● **What to do**: Beginning with the line that contains "This screenshot has height=644, width=188.", retype the entries below exactly, ending with the line that contains "Task: Click the keypoint_box_coder.proto". Leave out any pictures.

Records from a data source

★ ★ ★ ★ ★ ★ ★

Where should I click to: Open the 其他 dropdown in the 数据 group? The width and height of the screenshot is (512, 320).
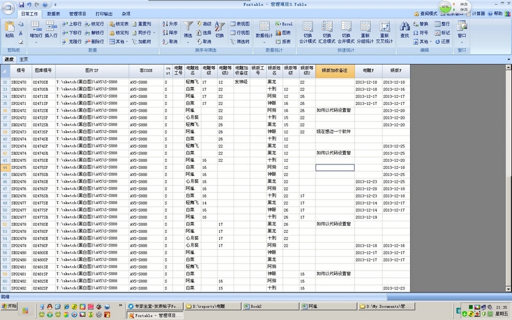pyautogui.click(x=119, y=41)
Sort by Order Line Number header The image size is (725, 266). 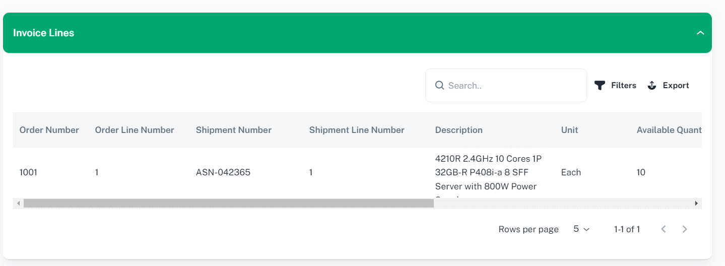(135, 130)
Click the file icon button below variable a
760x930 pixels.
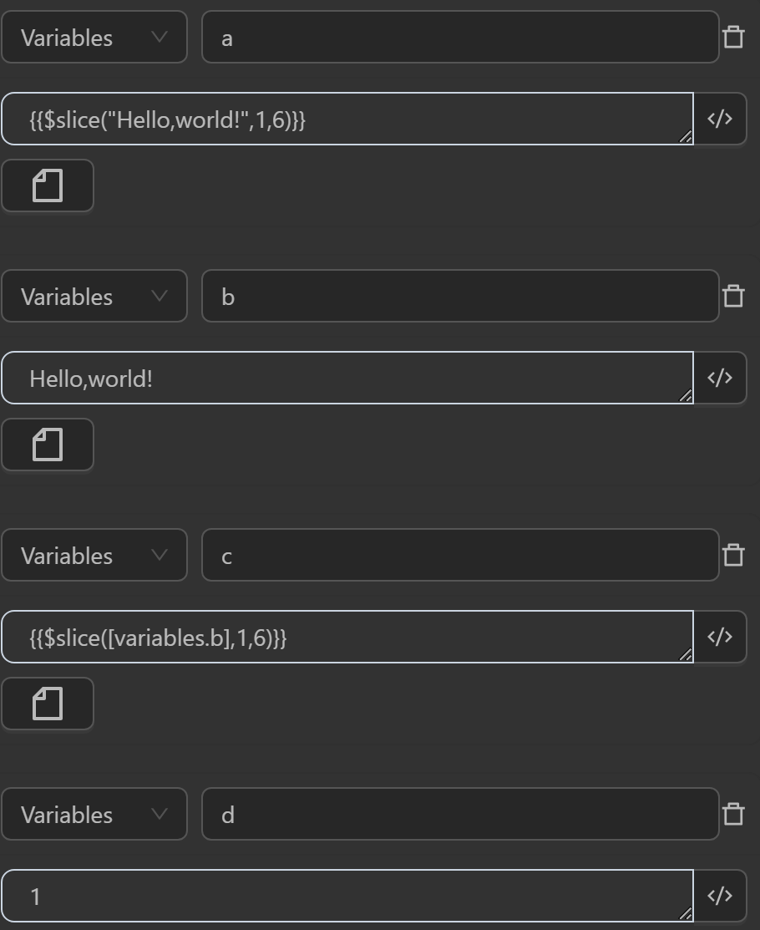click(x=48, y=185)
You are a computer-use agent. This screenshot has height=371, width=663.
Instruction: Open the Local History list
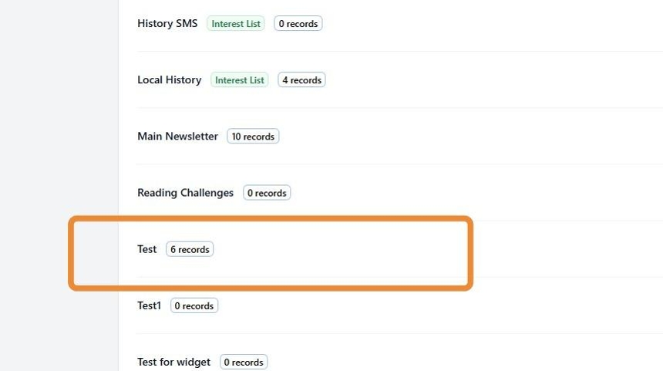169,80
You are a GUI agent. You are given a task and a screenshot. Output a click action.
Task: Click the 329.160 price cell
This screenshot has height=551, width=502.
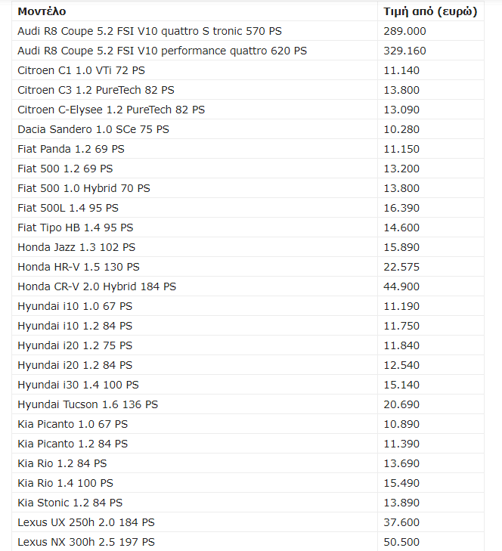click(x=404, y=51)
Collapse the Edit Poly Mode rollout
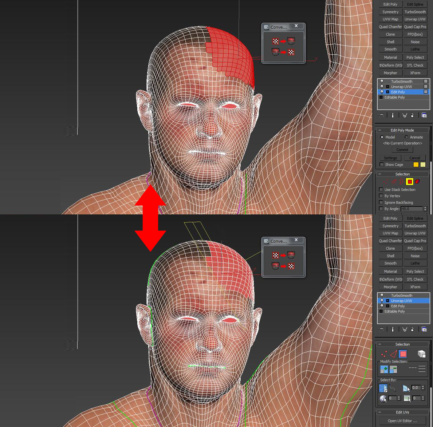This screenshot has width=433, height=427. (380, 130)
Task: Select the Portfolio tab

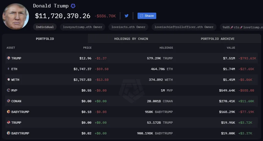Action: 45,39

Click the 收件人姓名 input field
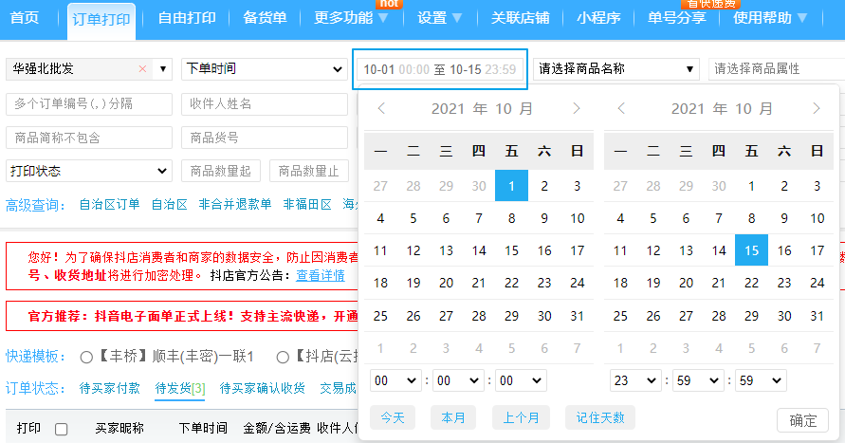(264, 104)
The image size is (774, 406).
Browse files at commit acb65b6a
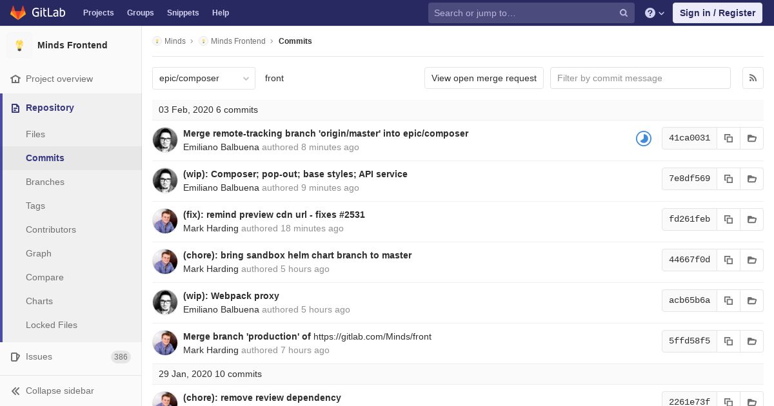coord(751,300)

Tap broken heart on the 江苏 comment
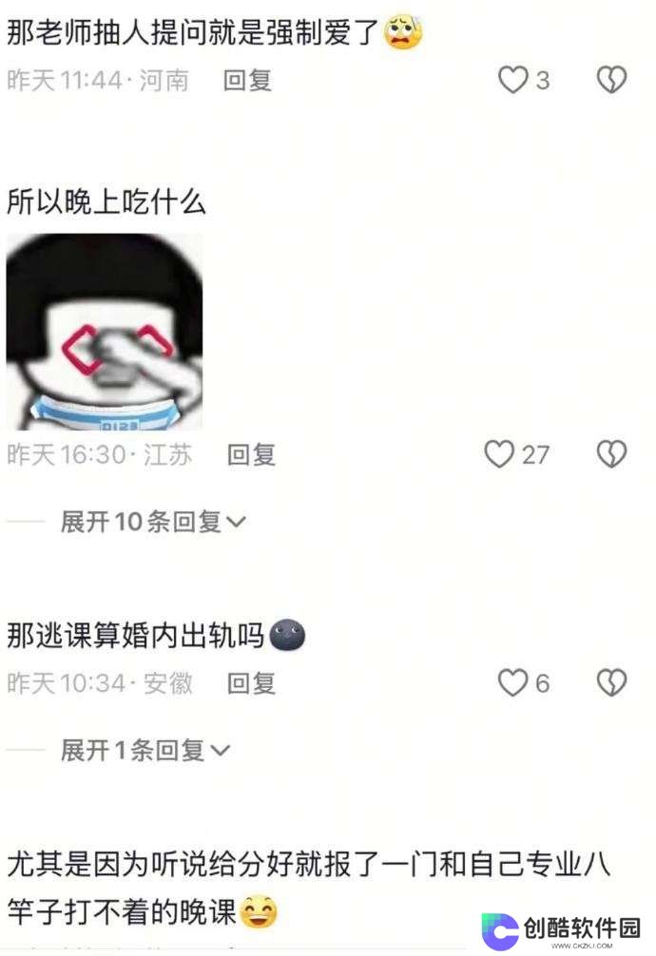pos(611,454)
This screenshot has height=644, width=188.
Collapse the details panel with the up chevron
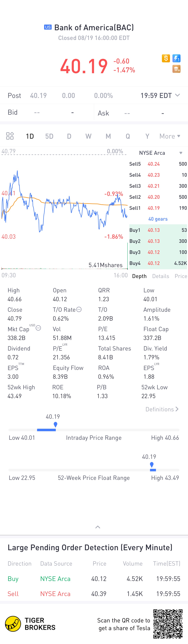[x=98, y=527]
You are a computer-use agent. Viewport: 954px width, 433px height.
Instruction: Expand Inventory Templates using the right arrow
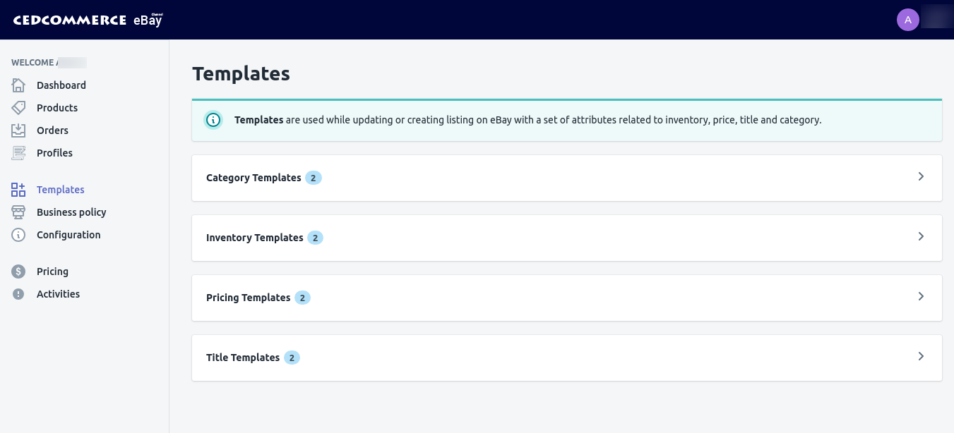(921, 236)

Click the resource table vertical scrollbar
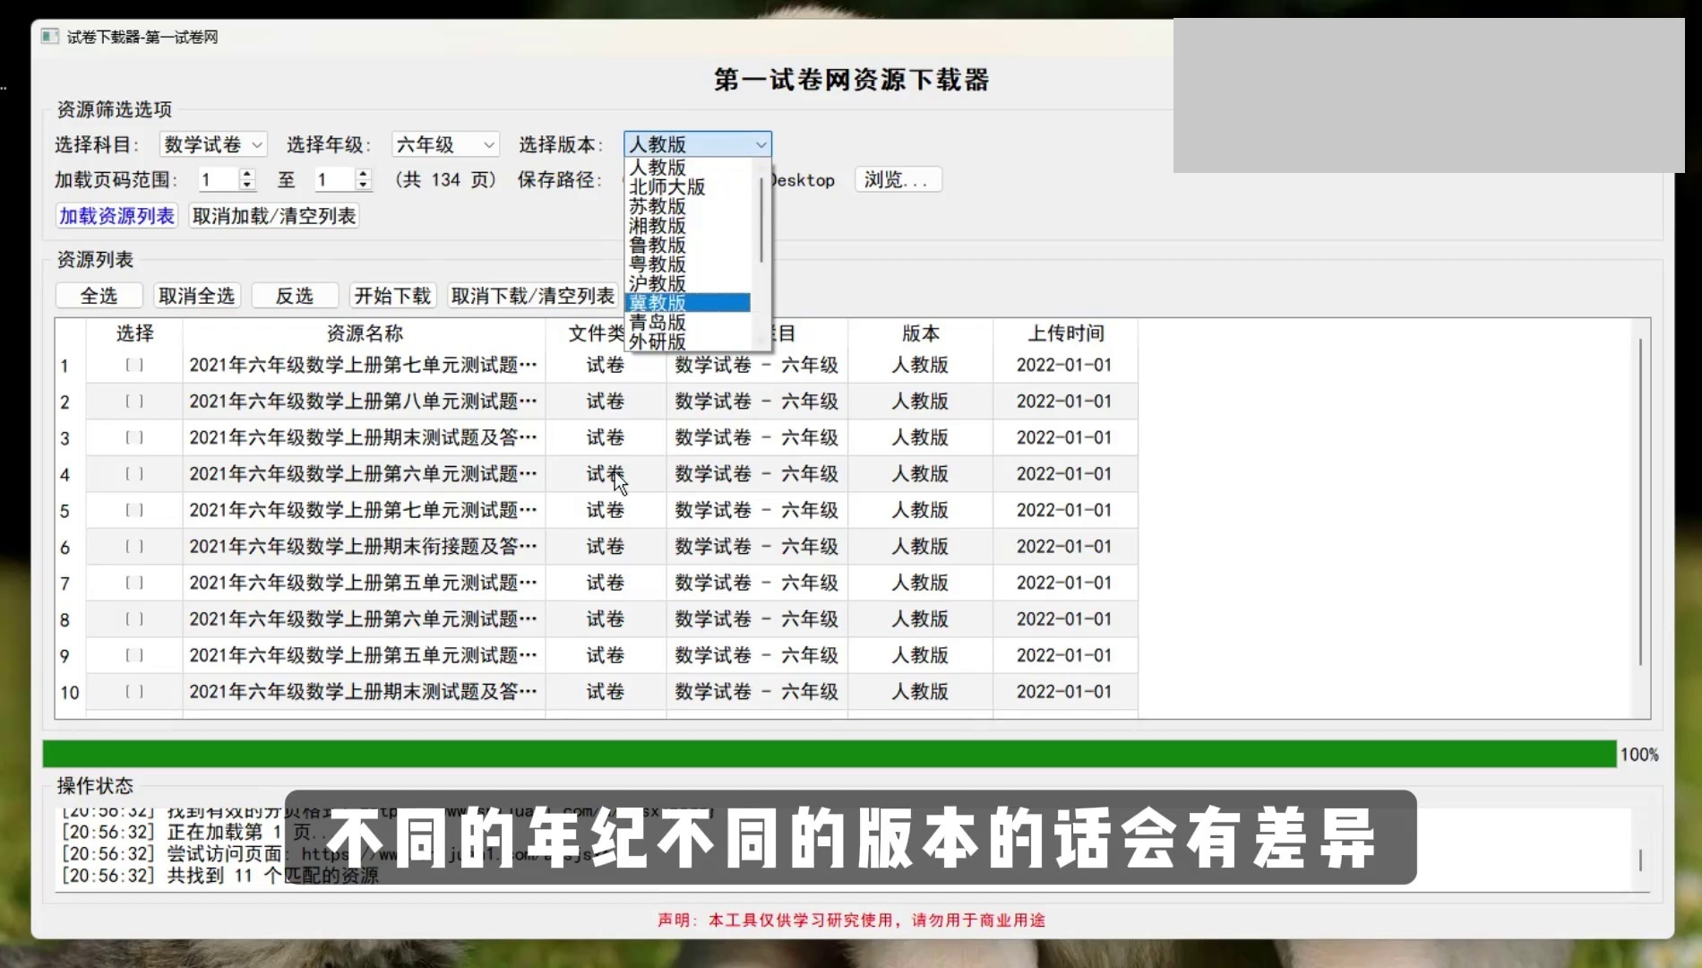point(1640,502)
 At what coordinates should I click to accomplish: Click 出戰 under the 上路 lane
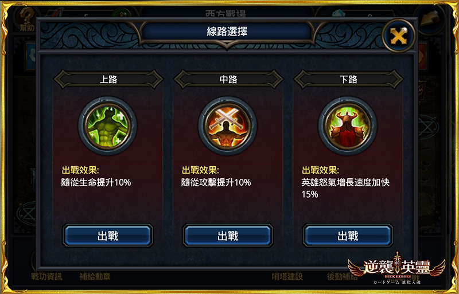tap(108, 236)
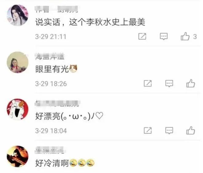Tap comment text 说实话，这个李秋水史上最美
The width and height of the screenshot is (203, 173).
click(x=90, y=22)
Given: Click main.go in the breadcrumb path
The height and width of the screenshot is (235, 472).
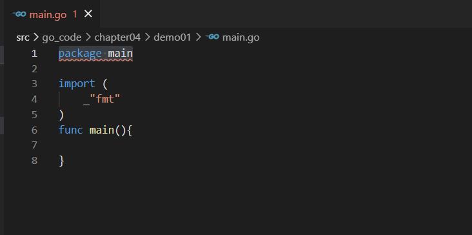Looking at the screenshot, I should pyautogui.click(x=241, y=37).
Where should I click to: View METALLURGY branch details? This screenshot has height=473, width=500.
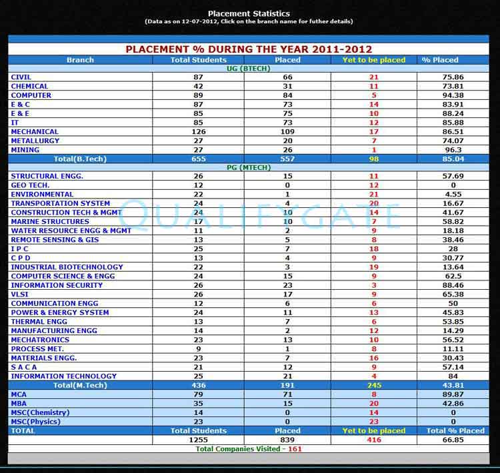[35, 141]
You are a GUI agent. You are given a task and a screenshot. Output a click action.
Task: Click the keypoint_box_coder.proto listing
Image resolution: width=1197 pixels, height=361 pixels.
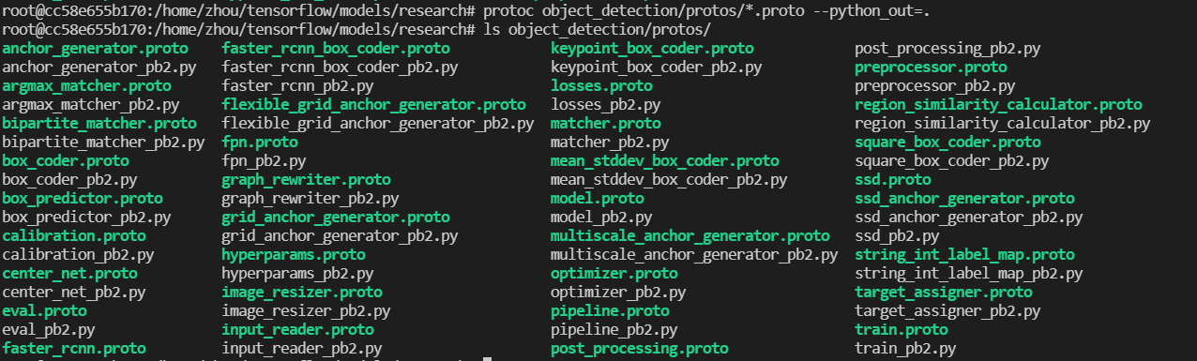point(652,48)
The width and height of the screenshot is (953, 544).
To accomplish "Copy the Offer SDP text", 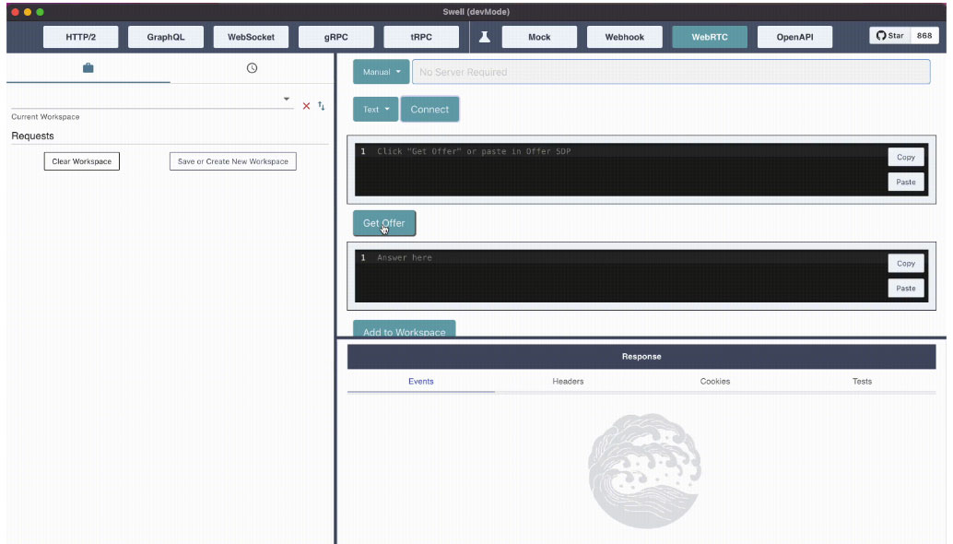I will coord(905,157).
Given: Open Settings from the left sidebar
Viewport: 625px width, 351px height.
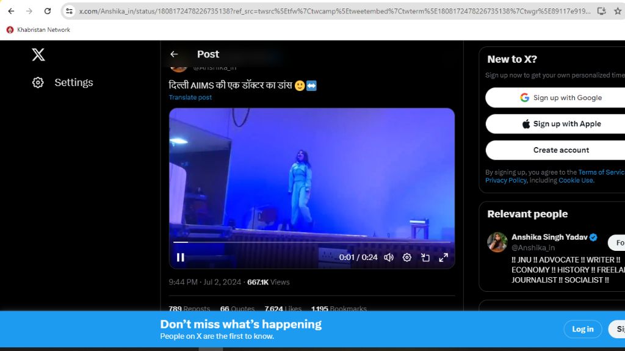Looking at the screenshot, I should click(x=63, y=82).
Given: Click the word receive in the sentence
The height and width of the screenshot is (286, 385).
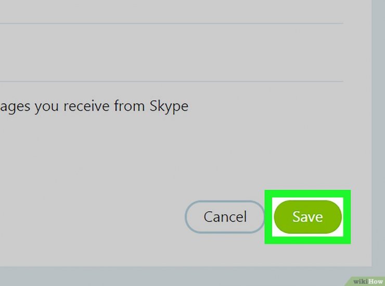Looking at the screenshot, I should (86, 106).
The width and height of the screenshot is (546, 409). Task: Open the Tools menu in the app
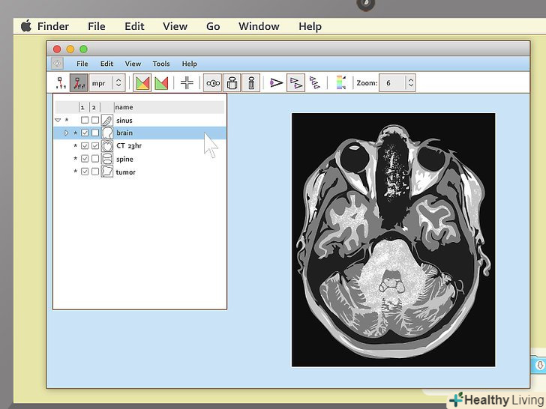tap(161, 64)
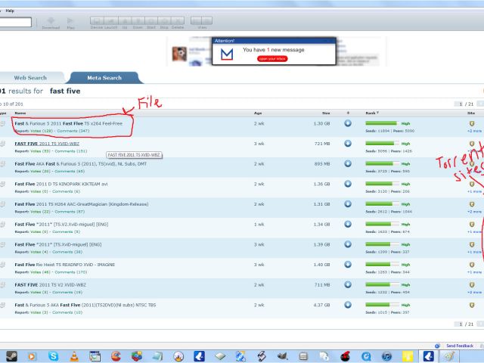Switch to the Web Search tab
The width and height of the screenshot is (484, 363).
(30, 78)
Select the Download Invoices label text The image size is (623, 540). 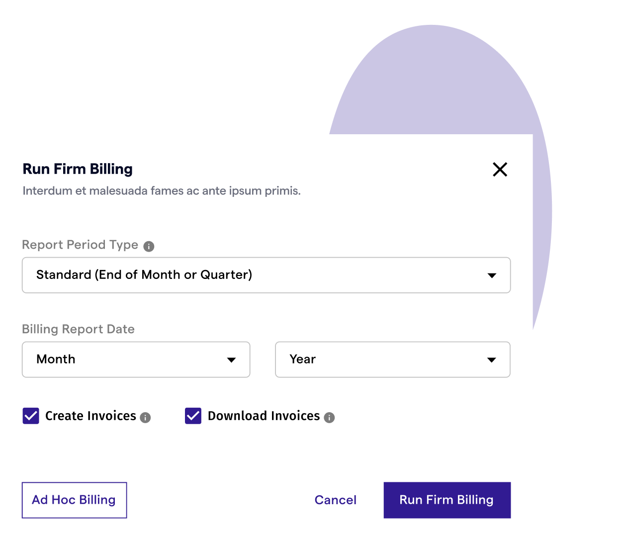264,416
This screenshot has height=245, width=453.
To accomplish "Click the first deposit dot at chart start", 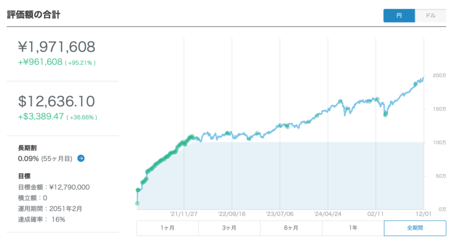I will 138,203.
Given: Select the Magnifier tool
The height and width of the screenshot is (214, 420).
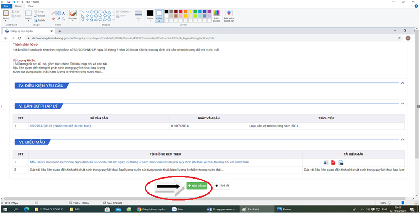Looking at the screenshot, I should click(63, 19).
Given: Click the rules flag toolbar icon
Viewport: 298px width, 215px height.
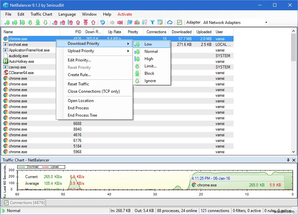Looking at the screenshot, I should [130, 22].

★ ★ ★ ★ ★ ★ ★

● **Solution for this exercise**:
This screenshot has height=644, width=188.
Collapse the details panel with the up chevron
[x=98, y=527]
You are a computer-use agent. Viewport: 954px width, 433px height.
Instruction: Expand Inventory Templates using the right arrow
(921, 236)

Click the resource table vertical scrollbar
point(1640,502)
 At what coordinates should I click to accomplish: Click 出戰 under the 上路 lane
tap(108, 236)
Tap comment text 说实话，这个李秋水史上最美
The width and height of the screenshot is (203, 173).
click(x=90, y=22)
Given: Click main.go in the breadcrumb path
The height and width of the screenshot is (235, 472).
Looking at the screenshot, I should pyautogui.click(x=241, y=37).
Where should I click to: View METALLURGY branch details? This screenshot has height=473, width=500.
[35, 141]
You are a GUI agent. You are given a task and a screenshot. Output a click action.
Task: Click the keypoint_box_coder.proto listing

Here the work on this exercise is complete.